After I complete the PCB, I plan to run some tests with a scope for noise and accuracy. I ran some tests today on a Pro Mini and it's not very good as far as noise on the analog pins is concerned so hopefully adding the filter and isolating the area around the analog pins should show a reasonable improvement.
If you like, I can post the results here when I get it done (I can take a few photos of my scope and post some numbers to go along with it).

Obviously I will have to redraw that part of the schematic, the ground pin nearest to the AREF pin is connected to the analog ground plane (along with the .1uf cap from AREF to that same ground plane).
That ground plane should not be connected in any way to the chassis or battery ground since it's actually connected internally (inside of the Atmega 328 processor).
I have attached a screen shot showing the suggested low pass filter and analog ground plane along with what I did in my PCB layout, obviously I will have to make some changes!! The caps are fairly close to the processor now but they should be closer (like in the example you posted), there's no dedicated analog ground plane at all in my PCB layout!!
It's worth making the PCB a few millimeters larger to get a more stable and more accurate analog reading from the shunt resistor/amplifier IC, I can always find a suitable enclosure, in fact I may have one 3D printed (I can easily model one in Fusion 360).

Actually, The reason I ran the traces the way I did was because of my observations of other Arduino Pro Mini boards (both the genuine and clone versions).
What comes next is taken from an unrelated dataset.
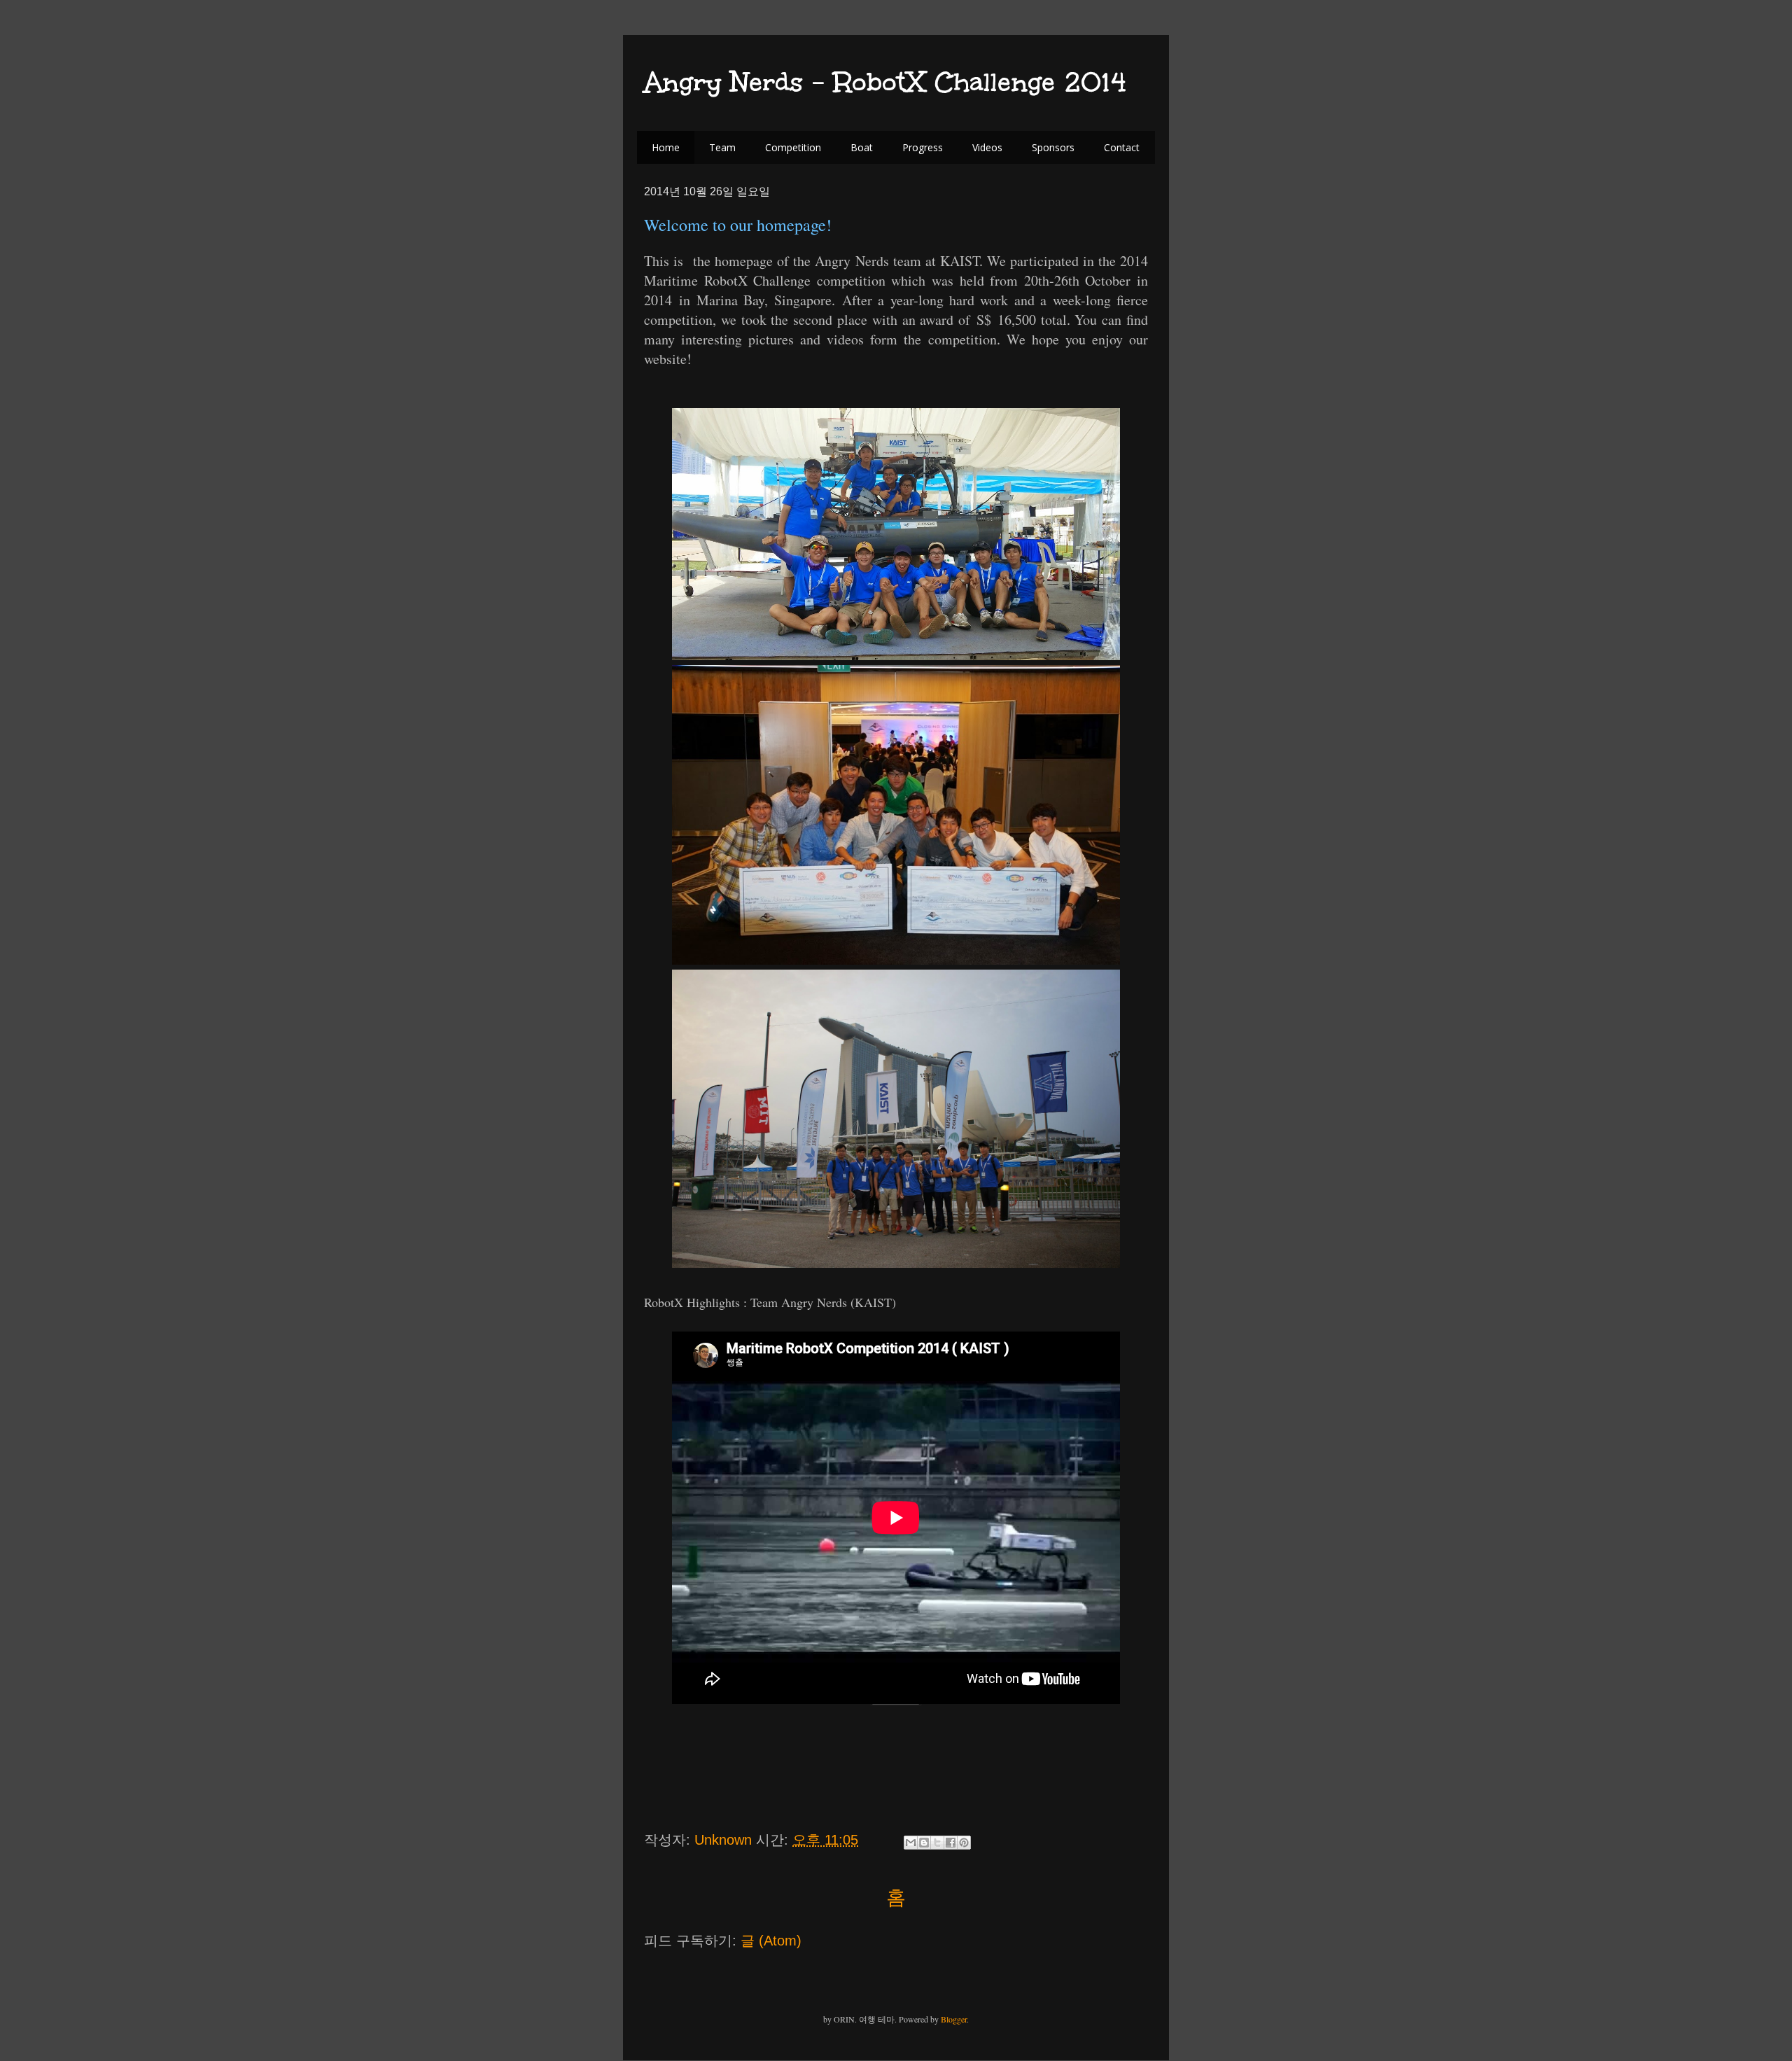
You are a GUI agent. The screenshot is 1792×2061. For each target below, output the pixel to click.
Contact (1122, 147)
I have attached another screen shot showing the layout of one of the clones and it's not too far off from what I did to my PCB layout (not much different from the genuine board either).
I can only imagine that the traces under the processor look just as nesty as it does on the bottom of the board!

I have also attached a screen shot of another portion of my PCB that shows how I normally treat various ranking planes.
I've already done some testing at the output of the on-board switching regulator (with my scope) and I wound up adding a 47uf cap to make the output a little smoother, I had to experiment by using different values until the ripple was just under 30mV, too much capacitance isn't a good thing in my experience and I'm sure you are aware of that fact as well.

The 6 amp buck converter was already filtered properly since it's a POL module.
I used a 6 amp buck converter along with a 7 amp photoMOS SSR, I'm running slightly more than 3 amps through them but I like things to run as cool as possible.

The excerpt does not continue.